What is really needed is a recovery of the sense of the real from the clutches of rank idealism and blissful endorsements of Platonism as if equations and co-ordinate systems were the foundation of reality and therefore the creators of the universe itself. Until that happens, a prominent cosmologist may but momentarily awaken from the slumber of his philosophical idealism and register his astonishment over material reality by exclaiming: "The Universe flies!" That slumber must be totally dissipated if a step is to be taken from wondering about reality to the reality of the Universe itself.

The universe itself is raised to the highest conceivable pedestal - and a very safe one at that where no intellectual vertigo threatens the cosmologist - if one says, with John Henry Newman, that the idea of the Universe is so great that only the idea of its Maker is greater. Had Newman been an idealist, he would have thereby invited a mental vertigo. What he really meant echoes a long-standing conviction, voiced among others by Aquinas, that even the Creator could not have created anything greater than the Universe. Such has to be the case if the Universe, or the converging of all, is a reflection of the coherence which God has to be. The science of cosmology is unfolding magnificent vistas about the coherence of everything under its purview, while it has to take it for granted that there is such a totality of things which deserves to be called the Universe. This ultimate physical entity will loom convincingly at the end of one's mental journey as long as one holds fast to the right starting point.
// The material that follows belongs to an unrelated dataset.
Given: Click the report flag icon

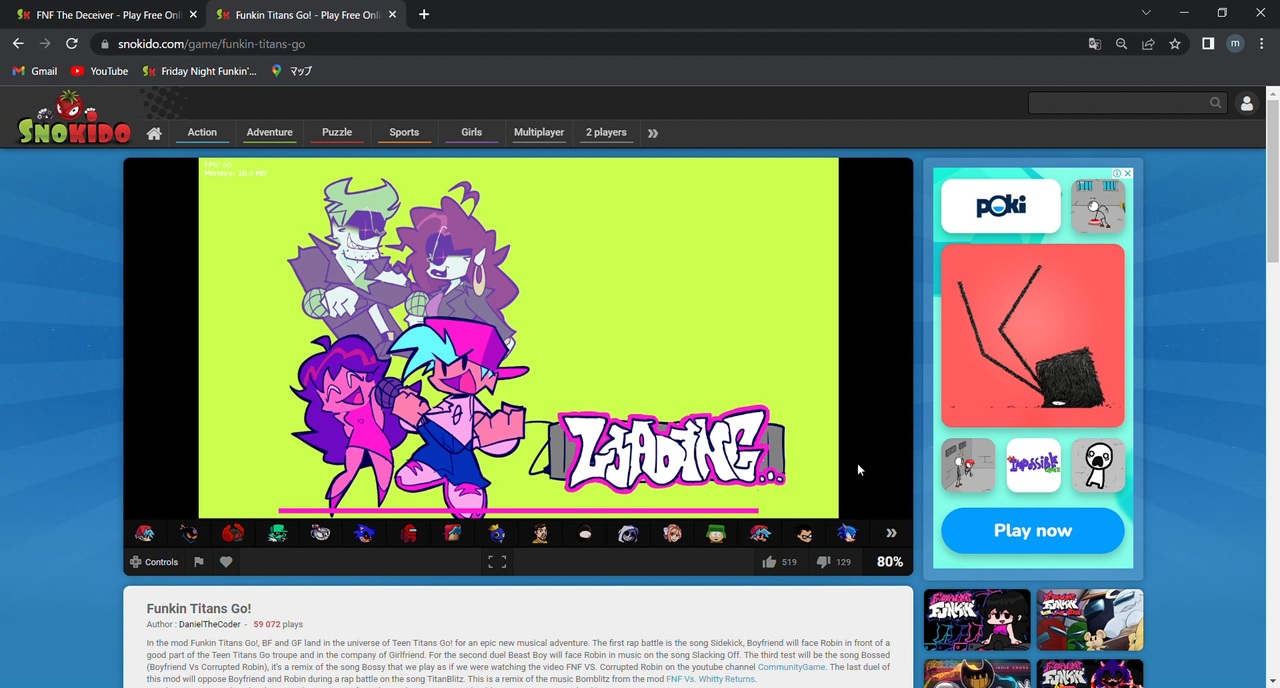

[Extracts from S.L. Jaki, Is there a universe?, 1993, pp. 124-126 ]

1 comment:

Rick said...

Here is Fr. Jaki’s proof on the reality of the “universe,” I can' remember if it is from A Mind's Matter or one of his other works:
Premise 1: There exists material entities.
Premise 2: All material entities contain quantitatively determinable, measurable properties, in the sense that they can counted.
Premise 3: Therefore, those entities constitute a coherent system insofar as its parts reveal some basic quantitative properties whereby they can be counted.
Conclusion: And if they can be counted, the universe has to be finite and so the universe must be the strict totality of interacting things.